Task input |
----------------------------------------
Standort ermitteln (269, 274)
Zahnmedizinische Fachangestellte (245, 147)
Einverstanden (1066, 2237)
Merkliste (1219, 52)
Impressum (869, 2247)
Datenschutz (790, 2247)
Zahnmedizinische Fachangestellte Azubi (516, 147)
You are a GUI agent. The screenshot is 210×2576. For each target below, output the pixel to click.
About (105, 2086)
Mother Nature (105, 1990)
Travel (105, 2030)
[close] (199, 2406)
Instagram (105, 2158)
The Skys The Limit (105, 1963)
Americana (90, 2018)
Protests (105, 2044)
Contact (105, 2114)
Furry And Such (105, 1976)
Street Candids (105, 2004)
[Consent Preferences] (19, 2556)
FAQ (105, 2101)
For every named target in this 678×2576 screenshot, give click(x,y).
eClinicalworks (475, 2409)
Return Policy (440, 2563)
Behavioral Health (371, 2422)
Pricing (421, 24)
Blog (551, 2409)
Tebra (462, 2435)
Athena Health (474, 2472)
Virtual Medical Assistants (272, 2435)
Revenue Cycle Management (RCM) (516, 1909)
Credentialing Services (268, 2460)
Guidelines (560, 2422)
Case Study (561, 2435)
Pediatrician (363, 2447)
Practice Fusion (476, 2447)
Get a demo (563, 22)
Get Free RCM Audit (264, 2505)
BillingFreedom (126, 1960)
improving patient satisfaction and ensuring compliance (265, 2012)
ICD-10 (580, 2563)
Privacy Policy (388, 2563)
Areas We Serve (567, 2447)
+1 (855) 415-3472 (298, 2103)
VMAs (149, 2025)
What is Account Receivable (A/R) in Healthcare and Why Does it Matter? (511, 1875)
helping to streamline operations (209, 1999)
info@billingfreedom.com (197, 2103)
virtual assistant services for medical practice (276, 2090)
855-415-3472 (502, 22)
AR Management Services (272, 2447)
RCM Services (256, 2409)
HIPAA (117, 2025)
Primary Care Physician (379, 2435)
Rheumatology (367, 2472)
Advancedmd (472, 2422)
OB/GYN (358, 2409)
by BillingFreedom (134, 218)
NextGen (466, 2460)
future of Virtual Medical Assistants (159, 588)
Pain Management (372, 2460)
----------------------------------------
What to produce | Word for word, repeat each line of the listing.

The answer |
Standort ermitteln (269, 274)
Zahnmedizinische Fachangestellte (245, 147)
Einverstanden (1066, 2237)
Merkliste (1219, 52)
Impressum (869, 2247)
Datenschutz (790, 2247)
Zahnmedizinische Fachangestellte Azubi (516, 147)
You are a GUI agent. The screenshot is 210×2576. For each target below, output the pixel to click.
About (105, 2086)
Mother Nature (105, 1990)
Travel (105, 2030)
[close] (199, 2406)
Instagram (105, 2158)
The Skys The Limit (105, 1963)
Americana (90, 2018)
Protests (105, 2044)
Contact (105, 2114)
Furry And Such (105, 1976)
Street Candids (105, 2004)
[Consent Preferences] (19, 2556)
FAQ (105, 2101)
For every named target in this 678×2576 screenshot, give click(x,y).
eClinicalworks (475, 2409)
Return Policy (440, 2563)
Behavioral Health (371, 2422)
Pricing (421, 24)
Blog (551, 2409)
Tebra (462, 2435)
Athena Health (474, 2472)
Virtual Medical Assistants (272, 2435)
Revenue Cycle Management (RCM) (516, 1909)
Credentialing Services (268, 2460)
Guidelines (560, 2422)
Case Study (561, 2435)
Pediatrician (363, 2447)
Practice Fusion (476, 2447)
Get a demo (563, 22)
Get Free RCM Audit (264, 2505)
BillingFreedom (126, 1960)
improving patient satisfaction and ensuring compliance (265, 2012)
ICD-10 (580, 2563)
Privacy Policy (388, 2563)
Areas We Serve (567, 2447)
+1 (855) 415-3472 (298, 2103)
VMAs (149, 2025)
What is Account Receivable (A/R) in Healthcare and Why Does it Matter? (511, 1875)
helping to streamline operations (209, 1999)
info@billingfreedom.com (197, 2103)
virtual assistant services for medical practice (276, 2090)
855-415-3472 (502, 22)
AR Management Services (272, 2447)
RCM Services (256, 2409)
HIPAA (117, 2025)
Primary Care Physician (379, 2435)
Rheumatology (367, 2472)
Advancedmd (472, 2422)
OB/GYN (358, 2409)
by BillingFreedom (134, 218)
NextGen (466, 2460)
future of Virtual Medical Assistants (159, 588)
Pain Management (372, 2460)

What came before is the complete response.